**ZADANIE:** Kontynuuj zamieszczony niżej wątek forum o kocich kłakach w domu, zaczynając zaraz po jego ostatnim zdaniu.

**TEKST STRONY:**
━━━━━━━━━━━━━━━━
RATUNKU !! kłaki

Kocie pogawędki

Moderator: Estraven

Post » Nie lut 14, 2010 13:18 RATUNKU !! kłaki

Dokociliśmy dom kochaniutką Syberią ale nie radzimy sobie z kłakami w domu. Ciuchy można wałkiem ale co z resztą domu 8O 8O 8O .
Są jakieś sposoby, może szczotkować Syberkę abo cóś...

duszki

 
Posty: 883
Od: Nie maja 03, 2009 13:35

Post » Nie lut 14, 2010 13:28 Re: RATUNKU !! kłaki

Najskuteczniej, to się przyzwyczaić :roll: :wink:

OKI

Avatar użytkownika
 
Posty: 42584
Od: Śro gru 23, 2009 19:05
Lokalizacja: Warszawa

Post » Nie lut 14, 2010 13:28 Re: RATUNKU !! kłaki

Czesać - raz.
Po czesaniu przetrzeć wilgotną ręką - dwa
Jeśli kłaczy nadnaturalnie spróbowac podawania kerabolu, na mojego podziałało - trzy
Przyzwyczaić się do tego, że kłaki są wszędzie, nawet w świeżo otwartej torebce cukru - cztery.

Edit: jakieś głupie "nie" mi się napisało :oops:
Ostatnio edytowano Nie lut 14, 2010 13:44 przez Bungo, łącznie edytowano 1 raz

Bungo

 
Posty: 12069
Od: Pt lut 16, 2007 0:52
Lokalizacja: Kraków

Post » Nie lut 14, 2010 13:30 Re: RATUNKU !! kłaki

Bungo pisze:Czesać - raz.
Po czesaniu przetrzeć wilgotną ręką - dwa
Jeśli kłaczy nie nadnaturalnie spróbowac podawania kerabolu, na mojego podziałało - trzy
Przyzwyczaić się do tego, że kłaki są wszędzie, nawet w świeżo otwartej torebce cukru - cztery.

Co tam w cukrze - w świeżo otwartych puszkach i słoikach też już są :ryk:
Nie rozumiem tego, ale tak jest :roll:

OKI

Avatar użytkownika
 
Posty: 42584
Od: Śro gru 23, 2009 19:05
Lokalizacja: Warszawa

Post » Nie lut 14, 2010 13:37 Re: RATUNKU !! kłaki

Ktoś kiedyś powiedział że posiadając długowłosego kota, mamy perskie dywany i włoską kuchnie. Święte słowa.
━━━━━━━━━━━━━━━━
**WYKAZ REKORDÓW:**
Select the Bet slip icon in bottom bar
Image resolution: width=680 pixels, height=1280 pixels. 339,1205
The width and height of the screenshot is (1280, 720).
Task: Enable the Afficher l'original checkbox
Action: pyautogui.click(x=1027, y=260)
━━━━━━━━━━━━━━━━
**ODPOWIEDŹ:**
1. Zrezygnować z czarnych i ciemnych ciuchów. (Chyba że kot czarny.)
2. Zrezygnować z pościeli frote czy flanelowej na rzecz satyny - też się kłaczy, ale mniej.
3. Zakupić wałek do ubrań (i duuużo zapasowych rolek) i szczotkę do tapicerek. (Chyba że tapicerki skórzane.)
4. Zaopatrzyć się w naprawdę solidny odkurzacz i gorliwie go testować.
5. Przygotować się na to że mimo starannego przestrzegania punktów 1-4 kłaki i tak będą wszechobecne.

A! Zaopatrzyć męską część zakłaczonego domu w porządne golitko - męski zarost w wersji "tygodniówka" przyciąga kłaki bajecznie.
Obrazek

kinga w.

 
Posty: 22593
Od: Sob sty 31, 2009 17:41
Lokalizacja: Keadby

Post » Nie lut 14, 2010 13:53 Re: RATUNKU !! kłaki

Spokojnie. Z tym da się żyć :mrgreen: Mówię z doświadczenia.

MaybeXX

Avatar użytkownika
 
Posty: 9630
Od: Pon sie 13, 2007 17:18
Lokalizacja: Jastrzębie Zdrój

Post » Sob lut 20, 2010 16:38 Re: RATUNKU !! kłaki

Kupiłam porządną szczotkę do sierści i porządnie sprzątam mieszkanie :roll: pastuję meble,na mokro przecieram wszystko. Może będzie lepiej...

duszki

 
Posty: 883
Od: Nie maja 03, 2009 13:35

Post » Sob lut 20, 2010 19:12 Re: RATUNKU !! kłaki

kinga w. pisze:Ktoś kiedyś powiedział że posiadając długowłosego kota, mamy perskie dywany i włoską kuchnie. Święte słowa.
1. Zrezygnować z czarnych i ciemnych ciuchów. (Chyba że kot czarny.)
2. Zrezygnować z pościeli frote czy flanelowej na rzecz satyny - też się kłaczy, ale mniej.
3. Zakupić wałek do ubrań (i duuużo zapasowych rolek) i szczotkę do tapicerek. (Chyba że tapicerki skórzane.)
4. Zaopatrzyć się w naprawdę solidny odkurzacz i gorliwie go testować.
5. Przygotować się na to że mimo starannego przestrzegania punktów 1-4 kłaki i tak będą wszechobecne.

A! Zaopatrzyć męską część zakłaczonego domu w porządne golitko - męski zarost w wersji "tygodniówka" przyciąga kłaki bajecznie.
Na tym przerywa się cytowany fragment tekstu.